- WHAT NEEDS TO BE DONE
Exactly reproduce the lines from the top of the entries below through the line containing "Image resolution: width=1242", with both ends included.

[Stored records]

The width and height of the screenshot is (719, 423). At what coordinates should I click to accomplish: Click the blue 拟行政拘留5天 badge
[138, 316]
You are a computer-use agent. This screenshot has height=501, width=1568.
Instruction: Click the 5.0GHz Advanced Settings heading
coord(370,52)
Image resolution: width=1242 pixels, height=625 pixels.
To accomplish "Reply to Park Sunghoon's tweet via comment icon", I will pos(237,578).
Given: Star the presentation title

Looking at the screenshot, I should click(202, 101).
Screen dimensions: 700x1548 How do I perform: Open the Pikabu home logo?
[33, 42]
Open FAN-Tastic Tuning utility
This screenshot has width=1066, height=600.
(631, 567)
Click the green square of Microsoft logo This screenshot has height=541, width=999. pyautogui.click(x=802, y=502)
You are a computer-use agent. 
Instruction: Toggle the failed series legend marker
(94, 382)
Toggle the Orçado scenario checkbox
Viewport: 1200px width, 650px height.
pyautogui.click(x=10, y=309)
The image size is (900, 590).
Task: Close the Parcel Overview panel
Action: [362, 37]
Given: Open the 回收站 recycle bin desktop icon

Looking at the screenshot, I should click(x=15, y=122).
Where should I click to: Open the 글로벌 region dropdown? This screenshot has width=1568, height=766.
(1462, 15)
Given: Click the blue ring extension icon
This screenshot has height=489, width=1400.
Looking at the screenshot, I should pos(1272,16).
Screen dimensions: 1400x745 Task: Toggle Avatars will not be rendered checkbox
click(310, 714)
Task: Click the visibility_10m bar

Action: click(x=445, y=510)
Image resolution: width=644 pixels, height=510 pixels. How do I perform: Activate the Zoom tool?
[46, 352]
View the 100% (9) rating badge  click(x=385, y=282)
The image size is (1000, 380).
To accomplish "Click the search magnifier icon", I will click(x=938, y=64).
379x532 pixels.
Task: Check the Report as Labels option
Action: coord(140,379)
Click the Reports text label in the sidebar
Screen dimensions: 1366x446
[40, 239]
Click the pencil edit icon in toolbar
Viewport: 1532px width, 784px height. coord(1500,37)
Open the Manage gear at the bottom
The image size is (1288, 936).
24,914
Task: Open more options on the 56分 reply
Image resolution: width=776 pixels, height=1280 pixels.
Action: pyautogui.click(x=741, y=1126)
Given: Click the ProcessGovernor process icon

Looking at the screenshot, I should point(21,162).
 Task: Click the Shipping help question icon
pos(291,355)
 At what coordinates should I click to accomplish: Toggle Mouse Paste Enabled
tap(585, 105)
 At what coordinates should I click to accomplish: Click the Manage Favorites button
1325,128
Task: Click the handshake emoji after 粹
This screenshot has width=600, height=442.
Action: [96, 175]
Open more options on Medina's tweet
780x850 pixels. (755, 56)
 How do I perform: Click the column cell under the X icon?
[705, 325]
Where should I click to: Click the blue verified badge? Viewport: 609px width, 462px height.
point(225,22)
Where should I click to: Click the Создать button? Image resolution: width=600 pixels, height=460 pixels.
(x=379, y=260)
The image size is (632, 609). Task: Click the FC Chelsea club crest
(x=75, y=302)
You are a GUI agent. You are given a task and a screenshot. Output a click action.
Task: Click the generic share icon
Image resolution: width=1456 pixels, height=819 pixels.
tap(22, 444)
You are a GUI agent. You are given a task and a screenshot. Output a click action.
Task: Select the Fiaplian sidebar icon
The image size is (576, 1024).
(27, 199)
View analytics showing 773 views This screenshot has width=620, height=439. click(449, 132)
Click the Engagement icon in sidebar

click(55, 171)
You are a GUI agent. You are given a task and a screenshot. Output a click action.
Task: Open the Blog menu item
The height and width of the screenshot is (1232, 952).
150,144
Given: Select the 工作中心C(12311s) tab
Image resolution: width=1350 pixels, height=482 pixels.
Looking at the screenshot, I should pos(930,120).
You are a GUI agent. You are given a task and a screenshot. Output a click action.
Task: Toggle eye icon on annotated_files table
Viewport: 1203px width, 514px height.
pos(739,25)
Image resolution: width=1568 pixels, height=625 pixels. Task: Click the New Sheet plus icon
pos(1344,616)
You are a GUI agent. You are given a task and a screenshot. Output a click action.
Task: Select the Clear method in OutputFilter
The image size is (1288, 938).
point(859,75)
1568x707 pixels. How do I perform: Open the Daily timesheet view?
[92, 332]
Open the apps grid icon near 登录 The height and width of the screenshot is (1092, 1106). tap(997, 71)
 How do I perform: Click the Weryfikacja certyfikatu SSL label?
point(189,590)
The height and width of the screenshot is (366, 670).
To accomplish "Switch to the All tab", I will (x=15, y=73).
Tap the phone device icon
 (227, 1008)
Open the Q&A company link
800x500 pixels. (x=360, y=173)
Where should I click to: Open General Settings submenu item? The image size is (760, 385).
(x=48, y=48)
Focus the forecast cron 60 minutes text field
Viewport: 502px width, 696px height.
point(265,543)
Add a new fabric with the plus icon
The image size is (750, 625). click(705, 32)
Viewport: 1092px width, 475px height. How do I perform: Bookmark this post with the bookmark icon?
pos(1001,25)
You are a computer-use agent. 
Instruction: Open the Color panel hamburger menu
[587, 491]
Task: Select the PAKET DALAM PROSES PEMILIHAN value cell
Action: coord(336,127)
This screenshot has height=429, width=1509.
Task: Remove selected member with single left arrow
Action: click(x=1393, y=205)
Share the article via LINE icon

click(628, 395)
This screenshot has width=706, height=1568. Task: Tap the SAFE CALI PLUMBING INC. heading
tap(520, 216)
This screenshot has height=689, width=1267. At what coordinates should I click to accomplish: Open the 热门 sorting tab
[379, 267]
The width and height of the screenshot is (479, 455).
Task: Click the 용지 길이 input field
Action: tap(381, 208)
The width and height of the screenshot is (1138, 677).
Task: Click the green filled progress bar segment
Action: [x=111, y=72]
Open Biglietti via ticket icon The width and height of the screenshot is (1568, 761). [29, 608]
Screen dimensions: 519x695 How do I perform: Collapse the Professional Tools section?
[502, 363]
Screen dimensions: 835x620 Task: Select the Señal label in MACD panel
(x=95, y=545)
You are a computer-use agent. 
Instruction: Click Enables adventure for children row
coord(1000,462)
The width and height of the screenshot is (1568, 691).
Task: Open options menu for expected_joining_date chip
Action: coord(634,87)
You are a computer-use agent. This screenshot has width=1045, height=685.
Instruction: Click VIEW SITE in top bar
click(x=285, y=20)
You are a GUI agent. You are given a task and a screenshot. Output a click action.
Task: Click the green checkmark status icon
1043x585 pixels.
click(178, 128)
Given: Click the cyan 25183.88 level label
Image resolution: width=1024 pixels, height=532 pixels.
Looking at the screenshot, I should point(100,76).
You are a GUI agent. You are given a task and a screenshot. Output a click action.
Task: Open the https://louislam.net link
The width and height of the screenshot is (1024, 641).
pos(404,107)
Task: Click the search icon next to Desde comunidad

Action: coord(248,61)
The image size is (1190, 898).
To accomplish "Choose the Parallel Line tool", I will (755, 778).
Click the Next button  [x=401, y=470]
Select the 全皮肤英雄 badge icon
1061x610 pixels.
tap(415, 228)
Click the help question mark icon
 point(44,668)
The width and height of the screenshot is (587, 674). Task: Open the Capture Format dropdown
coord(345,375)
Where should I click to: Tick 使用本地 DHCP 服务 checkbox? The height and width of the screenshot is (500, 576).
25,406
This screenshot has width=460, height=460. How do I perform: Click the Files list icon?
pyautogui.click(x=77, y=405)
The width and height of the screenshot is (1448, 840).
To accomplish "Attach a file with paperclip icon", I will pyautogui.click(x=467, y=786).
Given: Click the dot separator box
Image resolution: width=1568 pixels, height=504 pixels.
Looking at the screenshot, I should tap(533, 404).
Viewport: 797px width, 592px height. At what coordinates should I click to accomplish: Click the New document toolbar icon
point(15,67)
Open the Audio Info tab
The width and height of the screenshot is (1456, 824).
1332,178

- RESULT OF THE TASK
The width and height of the screenshot is (719, 423). At what coordinates should I click to accomplish: Click the blue 拟行政拘留5天 badge
[138, 316]
You are a computer-use agent. This screenshot has height=501, width=1568.
Instruction: Click the 5.0GHz Advanced Settings heading
coord(370,52)
Image resolution: width=1242 pixels, height=625 pixels.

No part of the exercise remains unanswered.